É melhor maneirar que proibir? Não precisamos comer açúcar puro, mas, por exemplo, em um bolo é legal. Eu vejo pais que não fazem mais bolo porque tem açúcar na receita. Isto é totalmente errado. O bolo é uma coisa deliciosa que faz parte de uma vida normal. Agora, deixar o uso de açúcar livre, também não. Eu pessoalmente não uso muito. Vale a pena rever o consumo, vale a pena diminuir seu consumo. Mas tudo de maneira consciente, tranquila. Uma das maiores fontes de açúcar é o suco. Eu fico muito assustada com a quantidade de sucos que as crianças estão tomando hoje em dia. O suco é uma bomba de açúcar, mesmo sem ter açúcar adicionada. O suco de frutas tem muita frutose, e excesso de frutose não é bem indicado. Pode realmente sobrecarregar seu metabolismo. O fígado pode ficar entupido e este açúcar da frutose vai entrar no metabolismo da gordura. Não é uma coisa interessante.

Um dos principais nomes antiaçúcar, Robert Lustig aponta a frutose como um grande problema. A palestra dele é sensacional e eu gosto muito dele como profissional, a gente trabalha a mesma coisa, obesidade infantil e os circuitos das recompensas. Mas infelizmente ele entrou numa guerra contra a frutose e o açúcar que é muito extremista. Uma coisa bem americana, de ir contra um vilão. Antes era a gordura. Até chegam a falar de proibir menores de idade de comprar açúcar no supermercado. Tipo, what? Eu fiquei triste, que pena. Mas com certeza tem muita frutose na alimentação. Você conversa com as crianças e elas tomam um litro de suco de uva. Uma vez falei para uma menina, vamos tomar um pouco de água. E ela, água? E a mãe com dó dela. Mãe, acorda! Um litro de suco de uva pra uma crianças de nove anos? É totalmente fora do equilíbrio. É uma coisa que pode realmente alterar o metabolismo dela e até causar, em excesso é claro, obesidade e diabetes.

A solução é aprender a comer moderadamente tudo? A solução, primeiro, é tomar água. E sim, tem que diminuir. O Brasil está em uma situação crítica. A previsão é o Brasil ultrapassar os Estados Unidos em obesidade adulta, e também em diabetes. Isto é assustador. Mas não é só o açúcar, o coitado do açúcar branco, que vai ser demonizado como droga.

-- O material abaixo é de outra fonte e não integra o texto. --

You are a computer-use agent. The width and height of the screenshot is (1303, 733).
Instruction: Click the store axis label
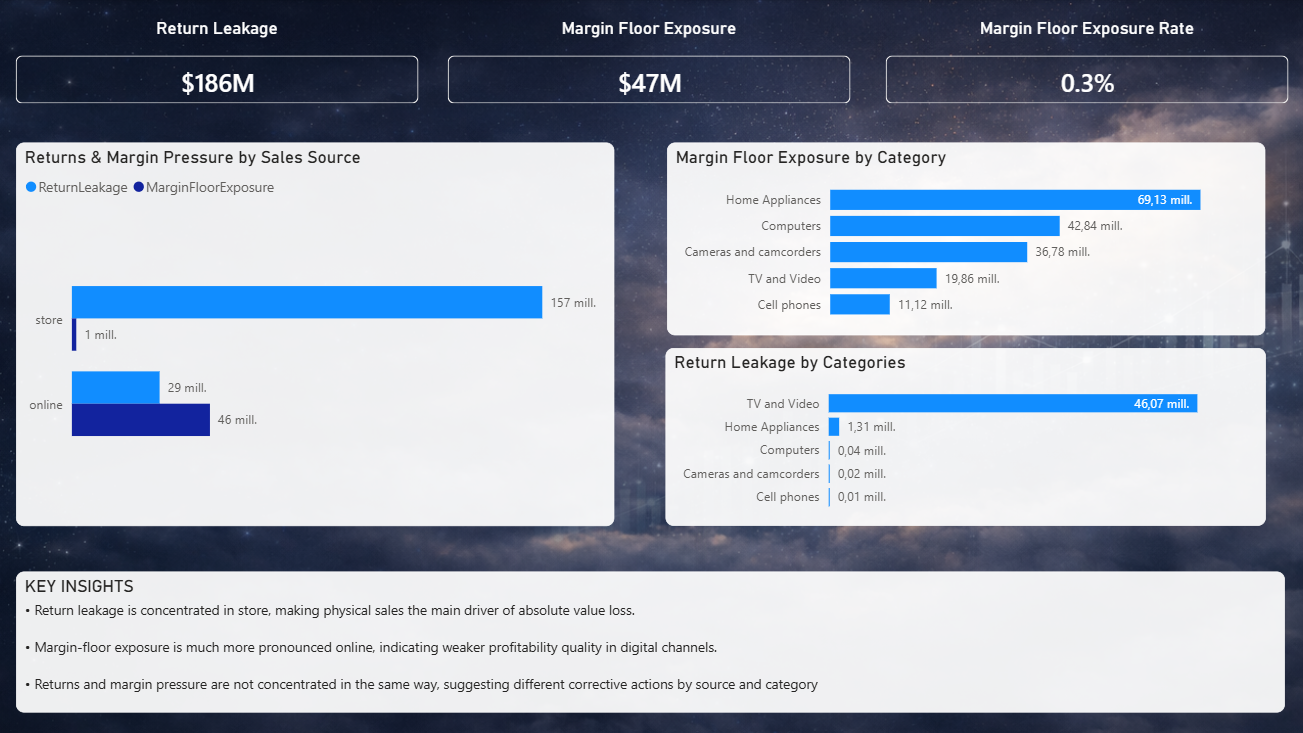[x=48, y=319]
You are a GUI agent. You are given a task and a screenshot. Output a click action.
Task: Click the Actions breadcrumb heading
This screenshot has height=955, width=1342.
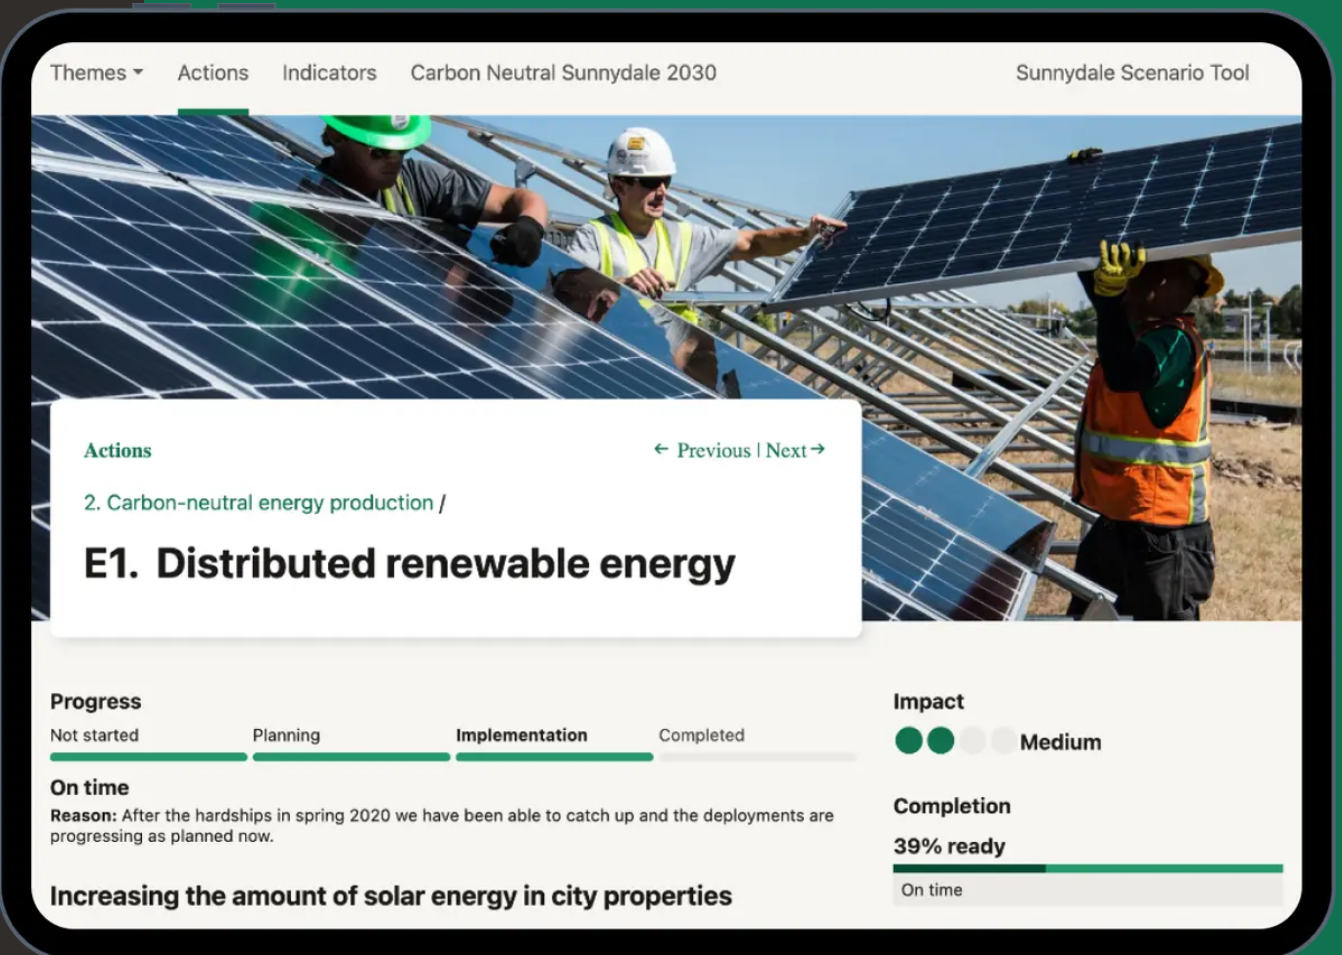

É o padrão: o paladar está muito doce. Tem que cuidar de todas as substâncias que são adicionadas, não só açúcar. Tem também amido modificado, xarope, essas dextrinas que estão inundando a indústria.

Às vezes a pessoa nem sabe que está comendo açúcar. Exatamente. Eu sou francesa e sou brasileira, vivo entre os dois países e às vezes faço umas comparações. Se você pegar o mesmo iogurte de morango, mesma marca, mesmo marketing, tudo igual, um na França e um no Brasil, são totalmente diferentes. Na França vai ter mais fruta e menos açúcar. Aqui, é uma bomba, tem 15, 20% a mais de açúcar. A gente tem que acordar, a gente tem que pedir mais qualidade. Comecei um movimento que estou chamando de Quero Mais Qualidade. A indústria tem que participar, e a família tem que entender que água é uma bebida super importante. A criança não precisa passar da mamadeira de leite pra mamadeira de suco.

O que você acha do Guia alimentar para a população brasileira do Ministério da Saúde? É ótimo. Acho sensacional porque ele realmente aponta o problema maior, que é o excesso de comida ultraprocessada no Brasil. O bom é que o Brasil é um país jovem, com uma cultura de comer comida. A gente não tá dizendo, ah, não come nenhum alimento industrializado. Não precisa ser oito ou oitenta. Não dá pra comer tudo feito em casa, precisamos da indústria também, mas temos que ficar atentos à qualidade do que estamos ingerindo.